Of the 56 FPUs proposed to Turkey, 52 have received approval numbers, with four still under verification. For China, all five proposed FPUs were approved outright, bringing the total to five units cleared by Chinese authorities, Ishartini added.
She emphasized the urgency of the Turkey approvals ahead of their new import system, the Approved Establishment System of the Republic of Türkiye (TROIS). Only approved companies listed in TROIS can export fish and fishery products there.
“Turkey represents a promising market for Indonesian seafood,” Ishartini said. In 2025, Indonesia’s top seven exports to Turkey included skipjack tuna, tuna, carrageenan, sardines, lemuru, octopus, and seaweed products, totaling 2,600 tons valued at $4.6 million (Rp78.6 billion).

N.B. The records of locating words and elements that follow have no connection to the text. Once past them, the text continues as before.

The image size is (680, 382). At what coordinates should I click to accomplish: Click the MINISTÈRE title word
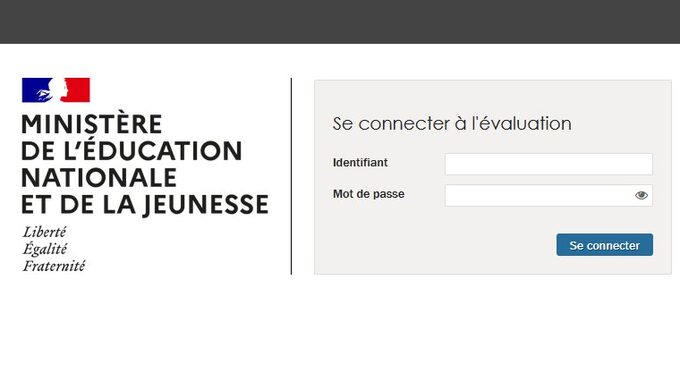(x=92, y=124)
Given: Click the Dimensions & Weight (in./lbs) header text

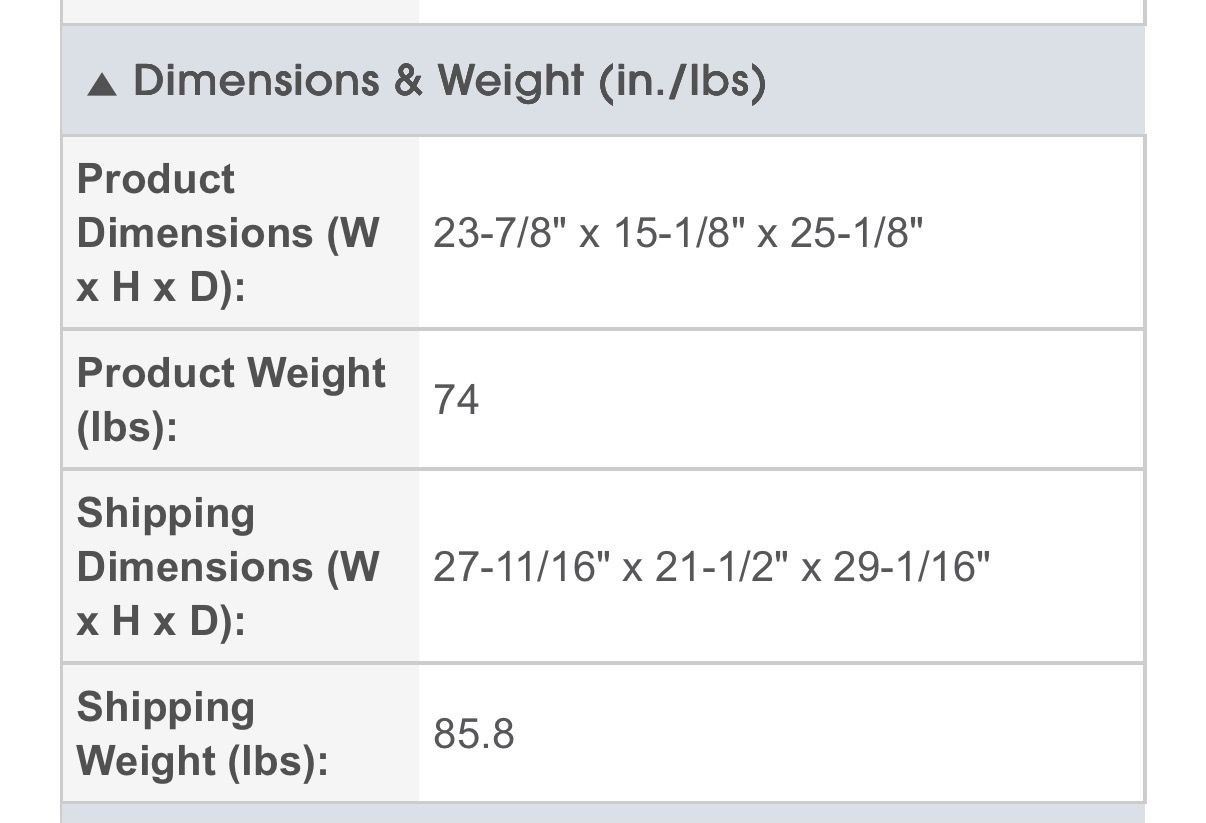Looking at the screenshot, I should point(449,81).
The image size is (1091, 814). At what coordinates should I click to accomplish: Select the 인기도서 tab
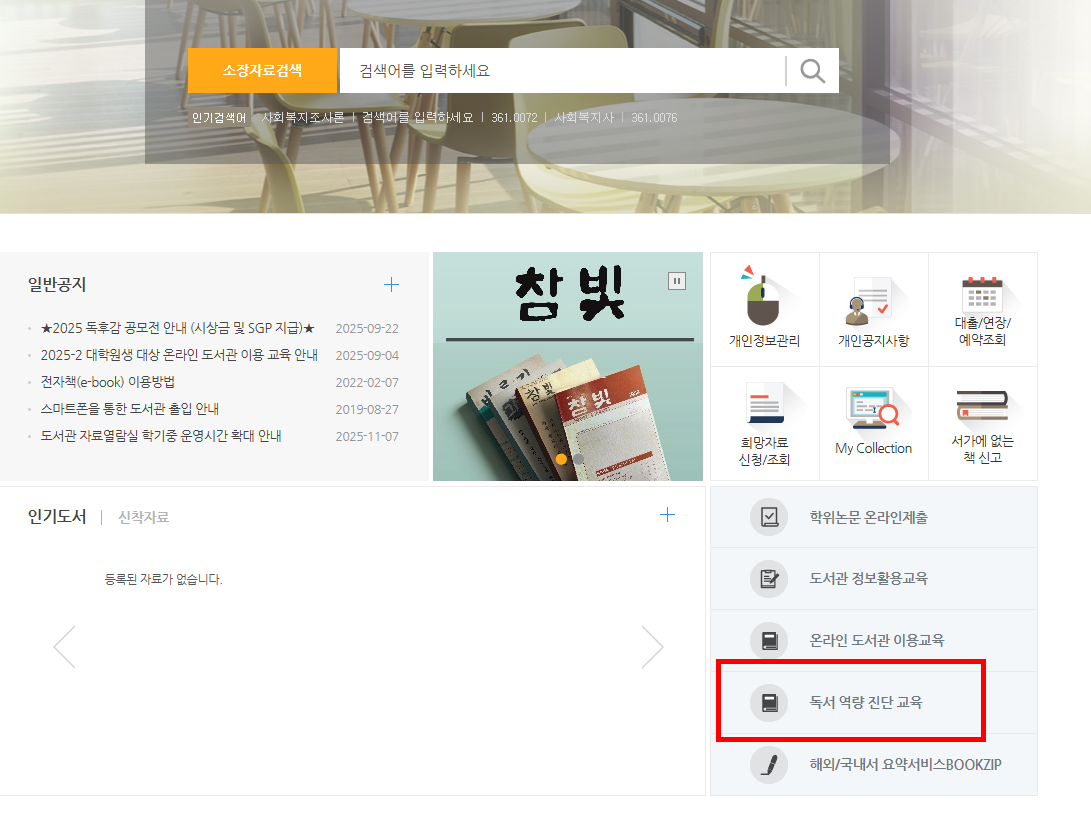coord(57,517)
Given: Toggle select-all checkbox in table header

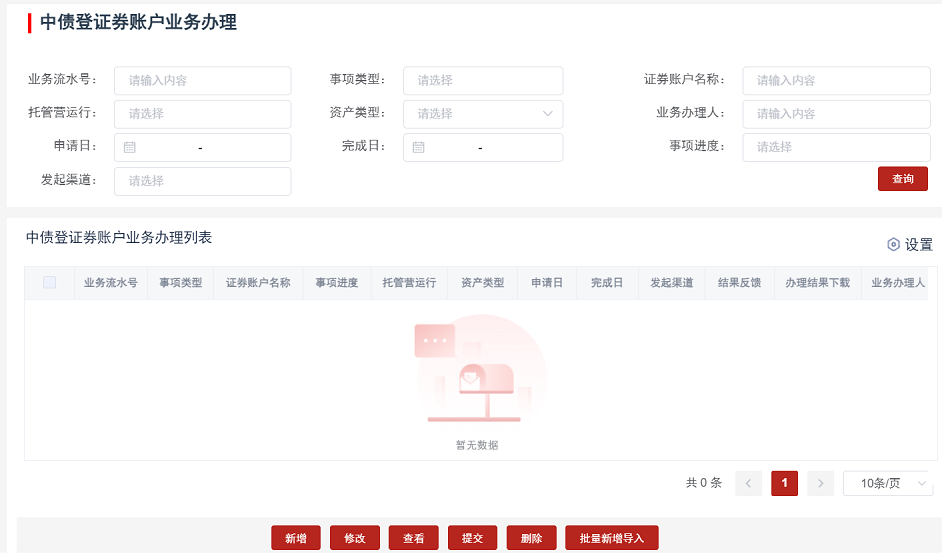Looking at the screenshot, I should click(50, 283).
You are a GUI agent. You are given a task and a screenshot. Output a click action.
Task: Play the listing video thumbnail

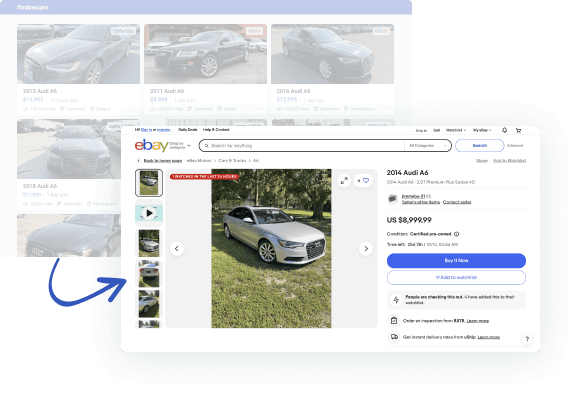click(149, 213)
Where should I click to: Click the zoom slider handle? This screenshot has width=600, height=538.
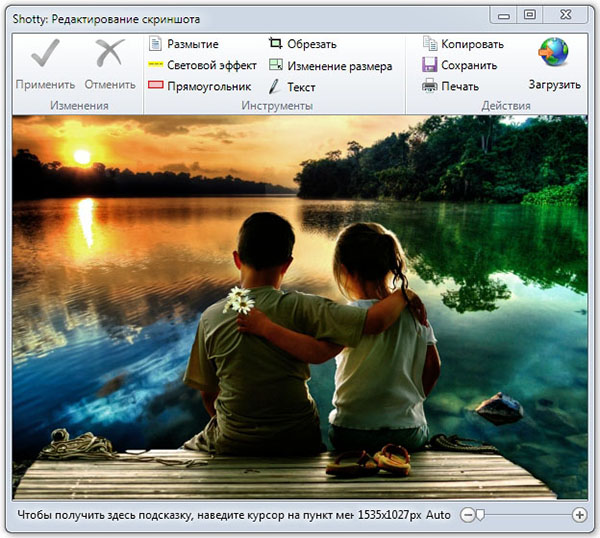click(480, 515)

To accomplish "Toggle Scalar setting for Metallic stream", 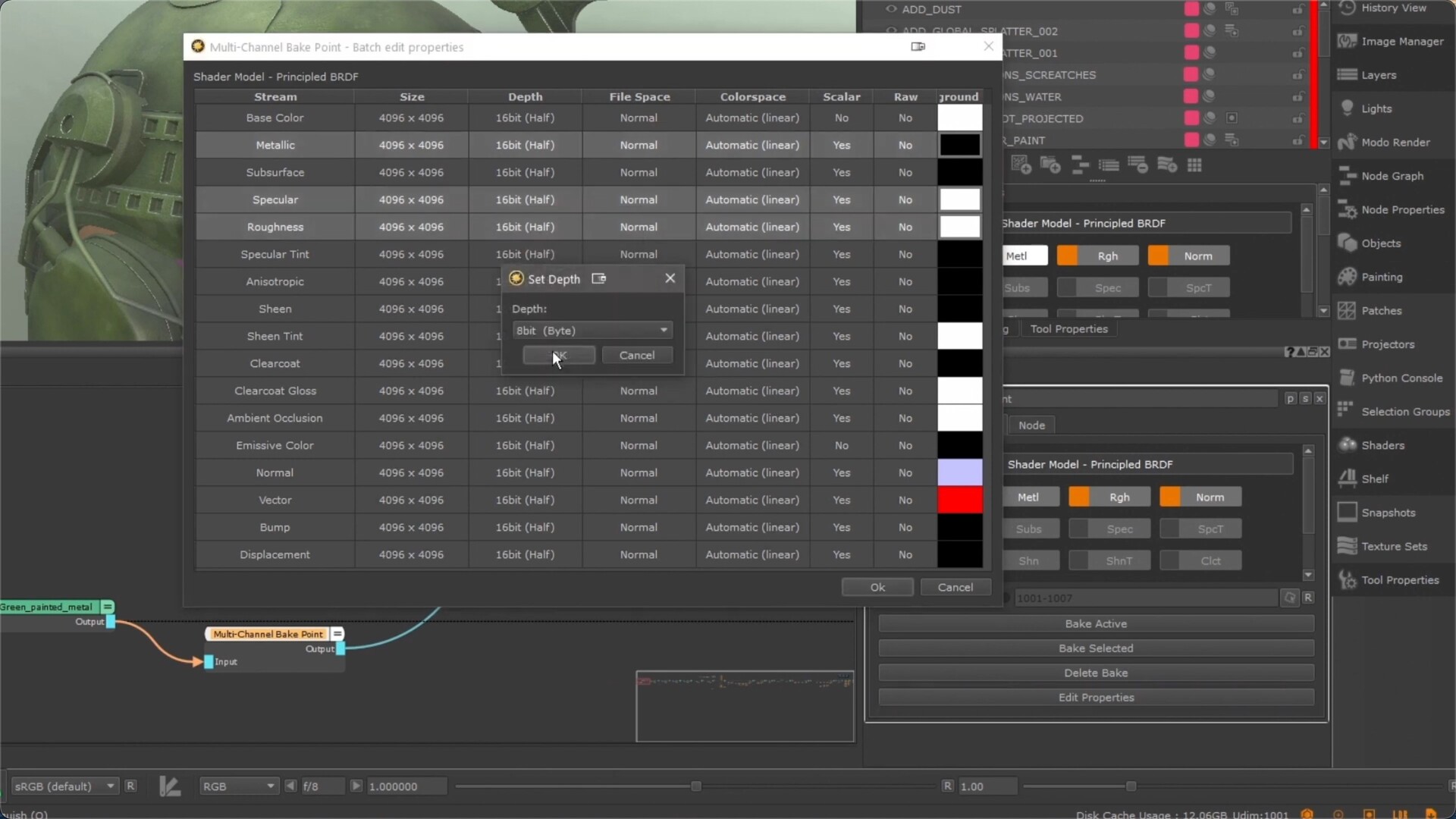I will coord(841,144).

Ishartini highlighted that Indonesia exports 1,080 types of fishery commodities to China. Last year’s exports to China reached 491,528 tons worth $1.04 billion (Rp17.46 trillion). The top 10 included frozen squid, Eucheuma cottonii seaweed, Gracilaria seaweed, frozen ribbonfish, dried Eucheuma cottonii, dried Gracilaria, Eucheuma spinosum, frozen leatherjacket fish, and frozen croaker fish.
MMAF Minister Sakti Wahyu Trenggono has repeatedly stressed the importance of quality assurance and diversification in the fisheries sector to sustain supply chains and production involving vast numbers of workers. Diversification covers both commodity types and export destinations.